Empu lain yang terkenal di Madura adalah Empu Pekandangan, yang merupakan bapak angkat Jokotole, tokoh legendaris Madura yang menjadi Raja Sumenep ke-13, bergelar Pangeran Secodiningrat III (1415-1460). Seorang Empu keris yang juga terkenal, berdiam di Pamekasan adalah Empu Keleng Pademayu. Empu lainnya yang juga tersohor adalah Empu Supo, yang merupakan Empu terhebat di zamannya. Suatu hari dia diutus untuk mencari pusaka Majapahit yang hilang. Setelah sekian lama mendapat keyakinan bahwa pusaka yang dicarinya berada di luar Jawa, maka menyeberanglah ia ke pulau Madura, dan menetap di Kampung Bara Tamba, Bangkalan. Di sana, dia menamakan dirinya Kiai Brojoguno. Di desa ini, menyebarkan ilmunya membuat keris dan alat-alat pertanian. Merasa masih tak beroleh info yang pasti, Empu Supo ini kemudian hijrah lagi dan menetap di desa Tonjung, Bangkalan. Kembali Empu musafir ini mengajar penduduk setempat cara-cara membuat peralatan dari besi dan keris. Empu Supo kemudian pindah lagi ke Desa Gera Manjeng, Pamekasan. Di desa ini dia menamakan dirinya, Kiai Koso. Di Pamekasan ini pula, Mpu Supo menurunkan dua putera, yang nantinya juga menjadi Empu keris, bernama Mpu Masana dan Empu Citronolo. Kabarnya keris-keris Koso yang dibabar di Gera Manjeng, rata-rata terkenal sebagai keris yang ampuh dan sakti. Empu Koso juga mempunyai sahabat seorang Empu keris yang hebat, bernama Empu Ki Dukun, yang tinggal di Desa Barurambat. Kedua sahabat ini sering menempa keris dalam satu besalen. Oleh karenanya dari desa ini lahirlah keris-keris yang terkenal dengan sebutan keris Koso Madura dan keris Barurambat, yang rata-rata berupa keris-keris tak hanya indah namun juga ampuh. Empu Supo kemudian berpindah lagi, dan kali ini menentap di Desa Banyu Ayu, Sumenep. Di sini Empu Supo juga ditemani oleh sahabatnya, Kia Bromo, yang juga seorang empu keris dari Desa Pandeyan. Namun tak berapa lama, Empu Supo juga pindah lagi ke Desa Karang Duwa.
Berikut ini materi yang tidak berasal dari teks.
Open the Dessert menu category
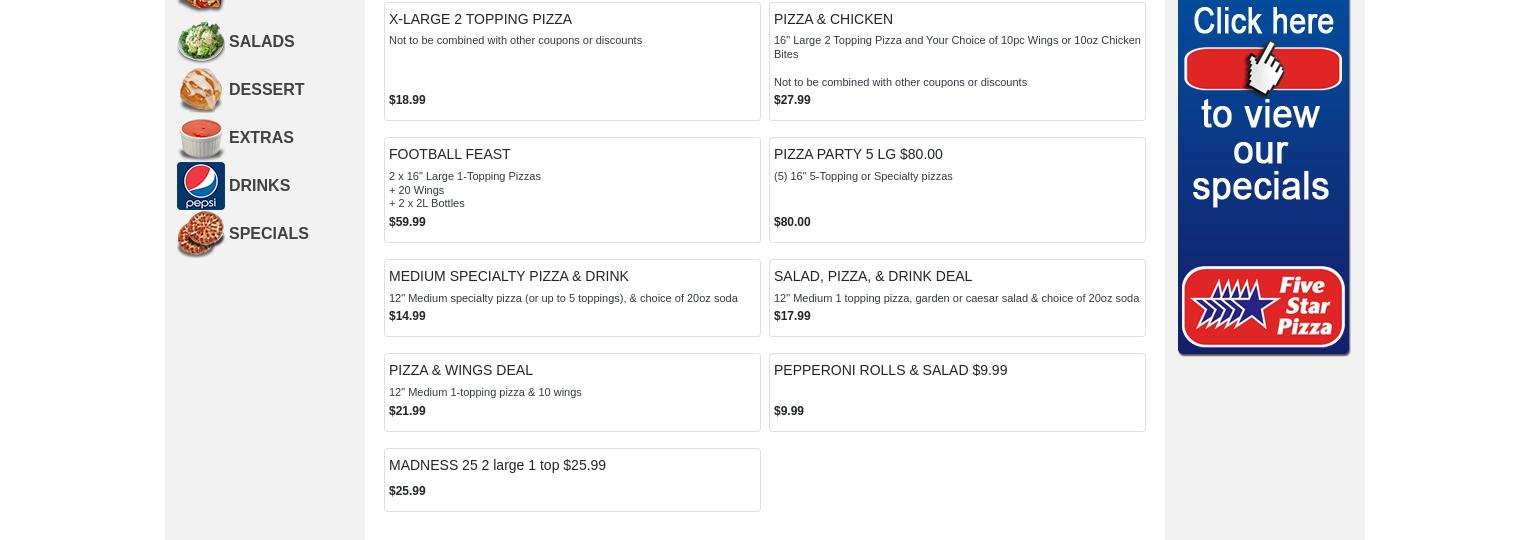 point(266,90)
Keris-keris karya Empu Supo di Banyu Ayu sering disebut keris Koso Banyu Ayu, sedangkan yang dibuat diKarang Duwa terkenal dengan keris Koso Yudagati. Sedangkan keris-keris karya Kiai Bromo disebut Keris Brama Bato. Di Sumenep, Empu Supo tinggal agak lama, yaitu ketika menetap di Desa Barungbung. Di sini, sang Empu membentuk keluarga baru, sehingga memiliki keturunan banyak, serta banyak murid-murid pandai. Maka keilmuan Empu Supo semakin menyebar luas dari Desa Barungbung hingga seluruh wilayah Sumenep.

Setelah pengembaraan Empu Supo di pulau Madura itu, banyak sekali empu-empu keris yang menyebar di wilayah Madura. Sebut saja Empu Bira yang berdomosili di Desa Bira, Ketapang, Sampang. Empu Chatib Omben dari Desa Omben, Sampang. Empu Combi dari Desa Combi Kedungdung, Sampang. Empu Blega di Desa Blega, Bangkalan. Dan masih ada nama empu keris lain, seperti Empu Pakong, Empu Blumbungan, Empu Pangolo Begandan, Empu Tambak Agung, dan Empu Ario Pacinan.

Selain itu ada juga empu-empu keris yang berasal dari kaum bangsawan. Seperti Empu Ki Ario Minak Sunoyo anak dari Ario Damar dari Palembang, yang tinggal di keratonnya Proppo, Pamekasan.  Karya-karyanya dienal sebagai keris tanguh Sumenep Adiningrat. Juga diketahui bahwa Sultan Pakunotoningrat di Sumenep juga cukup piawai membuat keris. Namun dari kaum bangsawan kesemuanya yang paling terkenal membuat keris adalah Panembahan Sumolo. Dia adalah ayah dari Sultan Pakunotoningrat, dan ketika menjadi Adipati Sumenep bergelar Pangeran Notokusomo I (1762-1811).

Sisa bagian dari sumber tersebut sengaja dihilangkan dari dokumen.